Albümü üzerine kaosGL.org’a konuşan Eradam, kendini bildi bileli şarkı söylediğini belirtiyor: “Niğde Bor’da teyzemin toprak damında Hint filmleri izlerdim. Şarkıları ezberler, ‘Söyle’ dediklerinde söylerdim. Darüşşafaka’ya girdim. Orada da Türk halk müziği, pop müzik söyledim. Üniversiteye gelince Türk sanat müziği çalıştım. Korolarda korist ya da solist olarak görev aldım. Besteleri dinlerseniz zaten hepsinin bir karışımıdır. Bol bol Fransız müziği dinlerdim. Kimileri de şarkılarımı Fransız şansonlarına benzetti.
 
“Edepsiz Gül bir vahiy anında ortaya çıktı”

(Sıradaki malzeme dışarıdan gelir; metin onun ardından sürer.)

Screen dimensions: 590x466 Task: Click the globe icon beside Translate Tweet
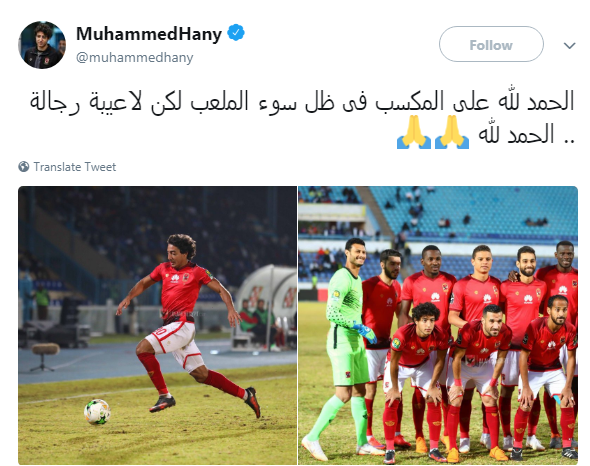(x=24, y=166)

Eradam, albümün en kısa şarkısı olan “Edepsiz Gül” şarkısının ismini albüme vermesini ise şöyle anlatıyor:
 
“Bir daha başka bir albüm yapamam belki diye, değerli şairlerimizin şiirlerini öne aldım. Kendi şiirlerim de var. Aslında albüm defterini tam kapatmıştım ki ‘Edepsiz Gül’ albümü ortaya çıktı. Gülün çok değerli ve farklı anlamları olan bir simge olduğunu biliyoruz. Albüme bu ismi koymamın sebebi ‘Edepsiz Gül’ isimli bestenin hem albümün en kısa şarkısı olması; hem de yaptığım şarkılar içinde sözü ve müziği bir vahiy anı gibi aynı anda çıkan şarkısı olması.”
 
40. yaş karamsarlığı ve edepsizce kokan bir gül…
“Edepsiz Gül” şarkısının hikayesi ise ziyadesiyle ilgi çekici. 40 yaşının, “eyvah” çağrısına inat, bir gül edepsizce kokuyor ve yaşamı muştuluyor:
 
“Cunda’da deniz kenarındayım. 40 yaşıma giriyorum. Tam, ‘Eyvah’ dediğim anda çıktı. Ay karşımda kıpkırmızı batıyor. Sandallar var. Derken ağzımdan bu şarkı çıkıverdi. Genelde melodinin üzerine söz yazmak için aylarca çalışıyorum. Veyahut, bir şiiri okuyorum. Çok seviyorum. Öyle seviyorum ki o şiir şarkı gibi dökülmeye başlıyor. Şiirin benimle kesiştiği noktada bir şarkı çıkıyor dediğim anda üzerine gidiyorum ve ortaya çıkıyor. Söz ve melodinin aynı anda olması nadirdir. Ben karamsar duygular içindeyken, ablamın bahçesinden bir gül edepsizce kokuyordu. Genel geçer toplumsal ahlak anlamında edepsizlik de var; yasadışılık afacanlık ve yaramazlık anlamları da var.”
 
“LGBTİ kardeşlerime selam olsun!”
Eradam’la son olarak bir başka “edepsizliği”, LGBTİ Onur Yürüyüşü’nü konuşuyoruz. Eradam yürüyüşe çağrı yapıyor ve ekliyor:
 
“LGBTİ kardeşlerime selam olsun. Edepsiz Gül’ü seveceklerine inanıyorum. Bu albümden bana düşen gelirin tamamını fotoğraf sergilerimde olduğu gibi Darüşşafaka’ya bırakıyorum. LGBTİ’lerin sorunlarını halletmek üzere çorbada tuzum olsun diye ileride bir albümümün gelirini ya da bir kitabımı ya Kaos GL’ye ya da başka bir kuruluşa bağışlamayı planlıyorum. Mücadeleye ve çalışmaya devam!”